The use-of-proceeds section of SpaceX’s S-1 filing with the SEC describes “deployment of in-orbit AI compute infrastructure” as a direct application of IPO proceeds. That’s not a roadmap slide. It’s a disclosure document. The difference matters: S-1 language is reviewed by underwriters and the SEC. SpaceX committed, in writing, to building AI compute infrastructure in orbit.
Secondary reporting adds context the S-1 excerpt doesn’t fully confirm, specifically, a solar-powered architecture for the orbital data centers. The full S-1 text should be reviewed before treating that framing as settled. What is settled, per the filing: SpaceX is building in-orbit AI compute, and the $75B is partly how it gets funded.

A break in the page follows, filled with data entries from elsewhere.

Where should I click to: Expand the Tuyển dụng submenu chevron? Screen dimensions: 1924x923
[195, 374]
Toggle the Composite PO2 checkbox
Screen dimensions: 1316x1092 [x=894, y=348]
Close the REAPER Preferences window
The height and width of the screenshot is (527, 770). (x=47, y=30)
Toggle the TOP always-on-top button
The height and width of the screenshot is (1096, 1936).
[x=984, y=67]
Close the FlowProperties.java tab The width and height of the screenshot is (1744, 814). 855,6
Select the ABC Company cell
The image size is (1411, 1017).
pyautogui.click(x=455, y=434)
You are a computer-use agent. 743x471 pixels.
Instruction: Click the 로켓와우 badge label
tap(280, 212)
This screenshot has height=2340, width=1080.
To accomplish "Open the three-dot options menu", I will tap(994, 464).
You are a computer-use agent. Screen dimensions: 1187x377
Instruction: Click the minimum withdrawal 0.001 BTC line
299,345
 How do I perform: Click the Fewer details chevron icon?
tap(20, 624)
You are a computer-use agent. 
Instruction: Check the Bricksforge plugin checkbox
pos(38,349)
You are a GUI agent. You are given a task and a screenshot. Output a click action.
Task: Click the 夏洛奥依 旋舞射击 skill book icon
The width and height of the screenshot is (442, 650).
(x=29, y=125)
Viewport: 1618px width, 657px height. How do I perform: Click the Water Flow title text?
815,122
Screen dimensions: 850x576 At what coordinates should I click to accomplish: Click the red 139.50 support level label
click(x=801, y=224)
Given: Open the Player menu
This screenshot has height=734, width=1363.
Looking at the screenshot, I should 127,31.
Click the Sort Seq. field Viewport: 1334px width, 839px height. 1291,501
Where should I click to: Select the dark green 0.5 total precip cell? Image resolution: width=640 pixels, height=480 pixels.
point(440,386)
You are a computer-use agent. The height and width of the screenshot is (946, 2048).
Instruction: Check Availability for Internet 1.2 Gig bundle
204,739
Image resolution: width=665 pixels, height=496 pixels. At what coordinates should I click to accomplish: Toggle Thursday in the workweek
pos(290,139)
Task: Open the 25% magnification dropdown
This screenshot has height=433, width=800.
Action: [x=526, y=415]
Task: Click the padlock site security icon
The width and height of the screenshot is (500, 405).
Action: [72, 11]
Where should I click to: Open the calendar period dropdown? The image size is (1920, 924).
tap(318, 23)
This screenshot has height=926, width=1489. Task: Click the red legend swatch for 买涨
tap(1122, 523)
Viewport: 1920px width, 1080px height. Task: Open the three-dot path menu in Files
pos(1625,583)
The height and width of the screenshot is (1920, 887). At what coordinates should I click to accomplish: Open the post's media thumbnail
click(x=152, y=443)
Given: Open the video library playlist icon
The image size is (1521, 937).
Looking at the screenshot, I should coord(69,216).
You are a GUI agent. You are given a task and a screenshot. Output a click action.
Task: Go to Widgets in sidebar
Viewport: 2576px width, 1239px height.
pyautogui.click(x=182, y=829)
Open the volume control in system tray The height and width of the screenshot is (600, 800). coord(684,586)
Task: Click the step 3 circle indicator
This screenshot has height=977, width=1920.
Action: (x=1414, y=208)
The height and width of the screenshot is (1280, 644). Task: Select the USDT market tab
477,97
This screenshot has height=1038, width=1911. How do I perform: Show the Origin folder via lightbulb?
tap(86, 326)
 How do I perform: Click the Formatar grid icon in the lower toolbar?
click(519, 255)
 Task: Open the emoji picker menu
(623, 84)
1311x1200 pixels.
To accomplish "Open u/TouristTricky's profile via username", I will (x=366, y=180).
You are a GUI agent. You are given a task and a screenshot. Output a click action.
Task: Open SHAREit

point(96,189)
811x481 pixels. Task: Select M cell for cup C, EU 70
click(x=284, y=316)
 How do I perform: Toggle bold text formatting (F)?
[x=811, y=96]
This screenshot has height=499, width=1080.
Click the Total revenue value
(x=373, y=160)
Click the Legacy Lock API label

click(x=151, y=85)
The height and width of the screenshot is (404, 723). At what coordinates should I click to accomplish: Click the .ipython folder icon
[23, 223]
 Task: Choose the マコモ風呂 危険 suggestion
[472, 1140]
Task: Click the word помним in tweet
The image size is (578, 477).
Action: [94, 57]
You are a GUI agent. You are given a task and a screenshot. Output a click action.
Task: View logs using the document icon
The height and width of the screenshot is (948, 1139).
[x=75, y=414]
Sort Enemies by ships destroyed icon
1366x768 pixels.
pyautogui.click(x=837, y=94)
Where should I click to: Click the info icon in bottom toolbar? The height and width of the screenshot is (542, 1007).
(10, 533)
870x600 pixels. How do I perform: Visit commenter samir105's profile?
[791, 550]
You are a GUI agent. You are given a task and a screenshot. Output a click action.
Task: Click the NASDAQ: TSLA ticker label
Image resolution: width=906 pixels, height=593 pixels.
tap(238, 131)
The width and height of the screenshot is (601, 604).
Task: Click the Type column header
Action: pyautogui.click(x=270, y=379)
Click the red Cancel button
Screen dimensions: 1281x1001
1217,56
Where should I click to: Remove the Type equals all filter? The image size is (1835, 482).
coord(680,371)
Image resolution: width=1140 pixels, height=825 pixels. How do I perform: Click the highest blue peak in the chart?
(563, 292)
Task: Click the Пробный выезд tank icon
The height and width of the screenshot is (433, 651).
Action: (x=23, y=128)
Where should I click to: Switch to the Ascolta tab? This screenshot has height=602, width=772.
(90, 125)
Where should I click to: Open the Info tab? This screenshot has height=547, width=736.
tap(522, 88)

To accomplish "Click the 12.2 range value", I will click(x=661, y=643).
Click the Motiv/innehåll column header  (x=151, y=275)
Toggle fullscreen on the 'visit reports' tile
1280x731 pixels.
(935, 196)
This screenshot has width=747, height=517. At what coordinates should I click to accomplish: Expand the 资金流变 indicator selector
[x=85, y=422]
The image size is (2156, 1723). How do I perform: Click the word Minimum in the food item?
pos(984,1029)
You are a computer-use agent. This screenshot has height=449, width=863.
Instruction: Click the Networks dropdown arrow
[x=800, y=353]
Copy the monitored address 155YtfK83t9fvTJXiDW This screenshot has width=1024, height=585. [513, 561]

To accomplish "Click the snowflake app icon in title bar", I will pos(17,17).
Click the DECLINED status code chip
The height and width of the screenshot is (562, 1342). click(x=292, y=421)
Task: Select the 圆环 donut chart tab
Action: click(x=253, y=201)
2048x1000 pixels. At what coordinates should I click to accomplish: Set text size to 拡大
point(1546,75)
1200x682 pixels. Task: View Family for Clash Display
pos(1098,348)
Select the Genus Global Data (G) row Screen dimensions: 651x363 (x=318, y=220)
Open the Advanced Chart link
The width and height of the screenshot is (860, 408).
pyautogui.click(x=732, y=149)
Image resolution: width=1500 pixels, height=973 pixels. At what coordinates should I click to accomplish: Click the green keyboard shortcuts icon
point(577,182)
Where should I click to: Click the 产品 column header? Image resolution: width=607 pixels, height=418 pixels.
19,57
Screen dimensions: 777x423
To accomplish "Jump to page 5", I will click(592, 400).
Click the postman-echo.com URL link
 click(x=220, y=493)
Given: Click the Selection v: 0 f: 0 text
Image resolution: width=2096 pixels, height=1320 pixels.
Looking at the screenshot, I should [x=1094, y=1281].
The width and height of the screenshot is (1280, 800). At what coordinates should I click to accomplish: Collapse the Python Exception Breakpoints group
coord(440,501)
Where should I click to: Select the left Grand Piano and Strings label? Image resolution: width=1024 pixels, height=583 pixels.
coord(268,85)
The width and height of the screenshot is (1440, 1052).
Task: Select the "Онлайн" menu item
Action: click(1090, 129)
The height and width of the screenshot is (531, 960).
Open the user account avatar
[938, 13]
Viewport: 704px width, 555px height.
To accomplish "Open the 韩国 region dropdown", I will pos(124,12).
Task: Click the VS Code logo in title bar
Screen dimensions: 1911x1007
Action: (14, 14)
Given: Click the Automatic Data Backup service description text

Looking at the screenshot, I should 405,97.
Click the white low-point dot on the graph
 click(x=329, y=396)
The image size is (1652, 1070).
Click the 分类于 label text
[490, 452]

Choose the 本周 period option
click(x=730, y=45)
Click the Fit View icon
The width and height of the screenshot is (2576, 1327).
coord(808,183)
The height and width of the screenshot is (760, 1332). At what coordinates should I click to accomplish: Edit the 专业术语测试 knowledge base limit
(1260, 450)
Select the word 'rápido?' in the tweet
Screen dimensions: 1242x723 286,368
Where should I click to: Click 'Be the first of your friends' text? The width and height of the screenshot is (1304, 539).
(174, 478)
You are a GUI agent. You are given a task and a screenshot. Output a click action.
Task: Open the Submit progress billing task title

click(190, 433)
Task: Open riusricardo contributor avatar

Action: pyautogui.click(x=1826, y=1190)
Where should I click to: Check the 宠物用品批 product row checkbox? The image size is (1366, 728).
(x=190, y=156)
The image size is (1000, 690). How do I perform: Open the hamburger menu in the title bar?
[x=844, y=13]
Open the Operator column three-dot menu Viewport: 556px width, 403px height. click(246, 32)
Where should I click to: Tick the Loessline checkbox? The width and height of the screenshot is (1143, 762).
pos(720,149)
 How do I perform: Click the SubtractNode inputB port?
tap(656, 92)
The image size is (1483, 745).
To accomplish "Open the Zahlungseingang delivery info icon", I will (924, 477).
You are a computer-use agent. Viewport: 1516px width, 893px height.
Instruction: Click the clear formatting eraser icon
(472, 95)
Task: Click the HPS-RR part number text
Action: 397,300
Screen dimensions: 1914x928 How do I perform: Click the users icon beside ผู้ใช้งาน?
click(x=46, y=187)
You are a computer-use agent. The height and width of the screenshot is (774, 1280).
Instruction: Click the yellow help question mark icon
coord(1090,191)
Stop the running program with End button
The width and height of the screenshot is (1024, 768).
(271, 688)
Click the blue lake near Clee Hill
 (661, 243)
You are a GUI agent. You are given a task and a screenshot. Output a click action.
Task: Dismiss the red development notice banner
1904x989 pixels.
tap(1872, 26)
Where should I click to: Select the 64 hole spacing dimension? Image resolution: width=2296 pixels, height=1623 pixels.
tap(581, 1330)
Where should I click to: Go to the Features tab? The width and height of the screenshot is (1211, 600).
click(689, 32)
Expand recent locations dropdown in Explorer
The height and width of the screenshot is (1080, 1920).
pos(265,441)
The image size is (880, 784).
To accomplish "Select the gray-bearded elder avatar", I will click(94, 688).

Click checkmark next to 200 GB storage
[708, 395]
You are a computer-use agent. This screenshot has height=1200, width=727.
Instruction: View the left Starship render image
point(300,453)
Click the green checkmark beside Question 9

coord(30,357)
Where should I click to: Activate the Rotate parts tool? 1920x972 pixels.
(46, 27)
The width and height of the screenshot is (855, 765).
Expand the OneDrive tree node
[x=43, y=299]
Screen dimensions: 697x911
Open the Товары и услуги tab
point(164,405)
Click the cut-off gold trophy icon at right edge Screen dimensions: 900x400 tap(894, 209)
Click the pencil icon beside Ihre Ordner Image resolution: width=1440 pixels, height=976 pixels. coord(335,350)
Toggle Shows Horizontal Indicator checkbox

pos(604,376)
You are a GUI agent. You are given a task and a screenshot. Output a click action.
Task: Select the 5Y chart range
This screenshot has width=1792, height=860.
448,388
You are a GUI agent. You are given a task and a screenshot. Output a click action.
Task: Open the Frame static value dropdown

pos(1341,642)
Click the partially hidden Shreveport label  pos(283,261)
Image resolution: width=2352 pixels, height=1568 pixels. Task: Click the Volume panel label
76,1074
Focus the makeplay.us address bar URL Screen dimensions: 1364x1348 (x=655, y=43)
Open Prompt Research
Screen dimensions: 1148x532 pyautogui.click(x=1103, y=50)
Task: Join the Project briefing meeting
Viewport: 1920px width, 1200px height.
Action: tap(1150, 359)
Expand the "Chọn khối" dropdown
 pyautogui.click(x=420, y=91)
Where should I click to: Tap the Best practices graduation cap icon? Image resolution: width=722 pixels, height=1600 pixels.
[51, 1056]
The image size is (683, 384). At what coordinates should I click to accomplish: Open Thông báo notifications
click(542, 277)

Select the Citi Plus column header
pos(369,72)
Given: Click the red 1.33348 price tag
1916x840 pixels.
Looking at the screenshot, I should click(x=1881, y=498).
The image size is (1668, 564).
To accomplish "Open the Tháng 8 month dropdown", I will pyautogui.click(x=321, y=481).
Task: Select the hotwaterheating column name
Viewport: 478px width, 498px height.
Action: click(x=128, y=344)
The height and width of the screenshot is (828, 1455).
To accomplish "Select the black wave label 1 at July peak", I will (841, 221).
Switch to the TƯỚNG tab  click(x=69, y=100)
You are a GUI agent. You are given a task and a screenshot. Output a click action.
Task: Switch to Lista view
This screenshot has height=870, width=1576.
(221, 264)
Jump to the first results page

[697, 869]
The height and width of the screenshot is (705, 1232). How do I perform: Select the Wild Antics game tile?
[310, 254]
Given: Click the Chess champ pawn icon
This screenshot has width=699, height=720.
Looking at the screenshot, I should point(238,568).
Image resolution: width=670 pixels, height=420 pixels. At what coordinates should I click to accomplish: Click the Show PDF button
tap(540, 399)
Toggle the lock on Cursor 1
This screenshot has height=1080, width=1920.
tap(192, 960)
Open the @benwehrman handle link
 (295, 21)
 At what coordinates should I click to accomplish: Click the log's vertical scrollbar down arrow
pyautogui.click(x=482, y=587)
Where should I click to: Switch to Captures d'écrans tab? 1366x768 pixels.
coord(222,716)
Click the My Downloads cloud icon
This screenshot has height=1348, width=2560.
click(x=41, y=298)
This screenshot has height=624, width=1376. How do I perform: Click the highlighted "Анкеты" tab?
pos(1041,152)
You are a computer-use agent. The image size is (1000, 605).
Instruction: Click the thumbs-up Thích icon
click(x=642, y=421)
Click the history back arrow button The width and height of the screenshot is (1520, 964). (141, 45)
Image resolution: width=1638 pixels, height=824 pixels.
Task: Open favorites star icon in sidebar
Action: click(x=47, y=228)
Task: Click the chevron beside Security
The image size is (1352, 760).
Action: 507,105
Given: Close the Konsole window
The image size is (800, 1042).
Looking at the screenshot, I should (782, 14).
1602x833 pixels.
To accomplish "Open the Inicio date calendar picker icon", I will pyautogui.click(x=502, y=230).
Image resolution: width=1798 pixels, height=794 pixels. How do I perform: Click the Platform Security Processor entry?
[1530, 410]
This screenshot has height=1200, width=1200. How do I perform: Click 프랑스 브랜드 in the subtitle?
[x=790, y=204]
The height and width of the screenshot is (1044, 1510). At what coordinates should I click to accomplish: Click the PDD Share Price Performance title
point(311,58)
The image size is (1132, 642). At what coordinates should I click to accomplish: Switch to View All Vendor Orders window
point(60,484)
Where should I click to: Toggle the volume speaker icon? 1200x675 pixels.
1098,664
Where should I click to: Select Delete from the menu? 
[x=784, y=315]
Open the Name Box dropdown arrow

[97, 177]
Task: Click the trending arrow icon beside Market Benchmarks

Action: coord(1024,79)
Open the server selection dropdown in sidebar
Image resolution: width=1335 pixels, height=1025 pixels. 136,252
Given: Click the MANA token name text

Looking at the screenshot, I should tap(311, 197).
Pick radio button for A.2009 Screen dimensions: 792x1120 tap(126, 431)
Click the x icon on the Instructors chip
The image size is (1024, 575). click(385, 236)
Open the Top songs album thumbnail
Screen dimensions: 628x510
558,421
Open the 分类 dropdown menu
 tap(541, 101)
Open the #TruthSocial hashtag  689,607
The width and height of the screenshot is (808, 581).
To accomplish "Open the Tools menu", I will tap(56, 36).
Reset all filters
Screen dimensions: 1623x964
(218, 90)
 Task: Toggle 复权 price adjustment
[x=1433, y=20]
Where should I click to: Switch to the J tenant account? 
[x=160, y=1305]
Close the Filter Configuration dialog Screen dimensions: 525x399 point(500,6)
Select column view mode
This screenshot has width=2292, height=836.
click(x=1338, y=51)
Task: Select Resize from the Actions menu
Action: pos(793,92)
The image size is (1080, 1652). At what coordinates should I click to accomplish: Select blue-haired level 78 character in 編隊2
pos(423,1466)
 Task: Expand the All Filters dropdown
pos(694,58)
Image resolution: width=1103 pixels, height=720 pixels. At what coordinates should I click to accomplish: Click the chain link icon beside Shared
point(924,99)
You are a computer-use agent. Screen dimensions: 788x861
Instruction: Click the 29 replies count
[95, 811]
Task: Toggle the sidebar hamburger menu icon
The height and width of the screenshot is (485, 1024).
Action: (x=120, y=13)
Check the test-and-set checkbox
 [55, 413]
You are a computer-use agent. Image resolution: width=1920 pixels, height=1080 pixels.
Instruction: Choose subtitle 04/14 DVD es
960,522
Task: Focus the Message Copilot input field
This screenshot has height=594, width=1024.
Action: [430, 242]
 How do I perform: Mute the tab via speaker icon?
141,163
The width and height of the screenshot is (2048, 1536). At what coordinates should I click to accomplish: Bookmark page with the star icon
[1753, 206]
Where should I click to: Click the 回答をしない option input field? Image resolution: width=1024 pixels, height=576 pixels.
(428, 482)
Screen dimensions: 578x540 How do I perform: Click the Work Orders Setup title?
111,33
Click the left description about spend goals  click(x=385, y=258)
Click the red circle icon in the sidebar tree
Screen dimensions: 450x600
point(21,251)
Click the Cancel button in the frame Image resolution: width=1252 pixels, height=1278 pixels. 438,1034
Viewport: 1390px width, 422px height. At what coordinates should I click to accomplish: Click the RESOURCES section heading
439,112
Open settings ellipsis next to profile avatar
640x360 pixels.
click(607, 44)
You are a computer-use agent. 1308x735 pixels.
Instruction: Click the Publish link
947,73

The real story is what that compute layer actually means structurally. Terrestrial AI data centers face three constraints: power grid availability, physical land permitting, and jurisdiction. Orbital infrastructure sidesteps all three. It also introduces its own constraints – latency, deployment cost, regulatory oversight from the FCC and ITU, but the energy and permitting problems that have slowed terrestrial data center builds don’t apply the same way.
BlackRock reportedly placed an anchor order of at least $5 billion, according to Bloomberg reporting cited by financial media. That’s a signal about institutional conviction, not just SpaceX’s story. When the world’s largest asset manager anchors an IPO at that scale, it’s telling other allocators something about how it’s categorizing this asset: not aerospace, not defense, not tourism. Infrastructure.
This is the third major AI infrastructure capital event in roughly 30 days. Oracle raised $40 billion. Apollo and Blackstone committed $35 billion in private credit toward AI infrastructure. The UK government announced a £6 billion package. SpaceX’s $75B is larger than all three combined. And it’s the only one pointing infrastructure investment off the ground.
Watch the FCC and ITU licensing timeline. SpaceX’s in-orbit compute thesis depends on spectrum allocation and satellite operation approvals that don’t follow the same clock as a data center build permit. Sovereign blockage of Starlink connectivity in key markets is the scenario that most directly undermines the infrastructure thesis, that risk isn’t theoretical, and it isn’t in the S-1 in reassuring terms.
The question IPO investors largely haven’t asked yet: what happens to the AI infrastructure thesis if the orbital layer faces regulatory fragmentation by jurisdiction? The terrestrial data center model has a 40-year playbook for that problem. In-orbit compute doesn’t. Watch for analyst coverage that engages this question specifically, it’ll separate investors who bought the record from investors who read the filing.